YOUR GOAL
Reproduce the part of the bootp article below starting with "There is a bug" and going on through "bootptab is modified.".

ARTICLE
============================================================

You could use a bootp daemon instead of a DHCP daemon. This means installing the bootp package, sometimes it's not supplied or installed by default in some distributions. Then you need to make sure that the bootps service is active in /etc/inetd.conf; it should look something like this:
bootps dgram udp wait root /usr/sbin/tcpd bootpd
Then you need to edit /etc/bootptab. The essential pieces of information you need to put in bootptab are similar to /etc/dhcpd.conf.
Here is an example of a /etc/bootptab for the bootpd supplied with many Linux distributions and probably many versions of Unix:
.default:\
:ht=ethernet:\
:hd=/tftpdir:bf=null:\
:ds=nameserver:\
:hn:to=36000:
xterm.ken.net.au:tc=.default:ha=08002BB7F380:ip=192.168.0.100:bf=vmlinuz.xterm
The first entry sets up some common defaults which applies to all succeeding entries which can be "included" using the tc=.default attribute. The first field is the domain name of the machine. The ha attribute is the Ethernet address. The ip attribute is self-explanatory. The bf field specifies the tagged image filename. For more details, consult the bootptab man page.
There is a bug in some old versions of bootpd where unnecessarily large reply packets are sent, causing packet fragmentation at the UDP level, and dropping of the packets by Etherboot. Either get a recent bootpd or use DHCPD. DHCPD can emulate bootpd if that's what you really want. But for various reasons, DHCPD is prefered to bootpd.
Please note that if you use the ef (extension file) attribute to be able to send more configuration data to the diskless machine, you must run bootpef everytime bootptab is modified.

============================================================

ENTRIES SHOWN
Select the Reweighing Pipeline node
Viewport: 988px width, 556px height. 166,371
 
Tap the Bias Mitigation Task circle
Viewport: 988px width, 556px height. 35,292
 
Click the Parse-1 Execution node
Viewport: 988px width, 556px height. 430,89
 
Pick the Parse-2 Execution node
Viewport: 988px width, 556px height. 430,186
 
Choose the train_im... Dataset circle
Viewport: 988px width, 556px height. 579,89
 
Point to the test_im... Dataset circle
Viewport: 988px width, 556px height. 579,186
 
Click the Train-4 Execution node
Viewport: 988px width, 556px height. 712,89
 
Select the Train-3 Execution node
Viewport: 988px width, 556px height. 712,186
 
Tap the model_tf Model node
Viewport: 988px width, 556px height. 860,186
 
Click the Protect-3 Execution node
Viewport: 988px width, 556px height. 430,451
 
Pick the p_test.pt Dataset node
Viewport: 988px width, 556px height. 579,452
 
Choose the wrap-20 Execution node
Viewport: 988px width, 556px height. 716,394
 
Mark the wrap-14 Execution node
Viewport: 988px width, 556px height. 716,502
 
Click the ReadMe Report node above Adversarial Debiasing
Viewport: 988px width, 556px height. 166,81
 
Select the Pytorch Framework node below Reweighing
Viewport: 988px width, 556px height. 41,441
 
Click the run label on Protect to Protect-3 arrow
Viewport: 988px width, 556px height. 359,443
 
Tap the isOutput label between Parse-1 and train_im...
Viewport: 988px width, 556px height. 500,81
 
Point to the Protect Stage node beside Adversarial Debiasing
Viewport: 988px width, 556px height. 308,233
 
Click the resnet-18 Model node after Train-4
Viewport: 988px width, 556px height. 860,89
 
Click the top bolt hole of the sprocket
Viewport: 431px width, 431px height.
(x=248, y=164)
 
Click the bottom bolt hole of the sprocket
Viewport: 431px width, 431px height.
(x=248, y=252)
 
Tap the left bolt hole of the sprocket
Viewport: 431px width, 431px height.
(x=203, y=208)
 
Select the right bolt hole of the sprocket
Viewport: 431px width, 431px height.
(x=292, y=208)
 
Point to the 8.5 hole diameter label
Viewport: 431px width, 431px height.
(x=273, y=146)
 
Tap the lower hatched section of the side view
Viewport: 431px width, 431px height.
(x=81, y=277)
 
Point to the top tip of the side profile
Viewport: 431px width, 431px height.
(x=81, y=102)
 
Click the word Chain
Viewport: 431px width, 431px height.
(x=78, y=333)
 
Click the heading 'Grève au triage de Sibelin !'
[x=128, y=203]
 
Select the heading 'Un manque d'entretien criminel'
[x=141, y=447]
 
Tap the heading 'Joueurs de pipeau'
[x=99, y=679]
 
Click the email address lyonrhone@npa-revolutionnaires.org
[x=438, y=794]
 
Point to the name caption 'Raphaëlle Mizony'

============================================================

RESULT FOR THIS EXERCISE
There is a bug in some old versions of bootpd where unnecessarily large reply packets are sent, causing packet fragmentation at the UDP level, and dropping of the packets by Etherboot. Either get a recent bootpd or use DHCPD. DHCPD can emulate bootpd if that's what you really want. But for various reasons, DHCPD is prefered to bootpd.
Please note that if you use the ef (extension file) attribute to be able to send more configuration data to the diskless machine, you must run bootpef everytime bootptab is modified.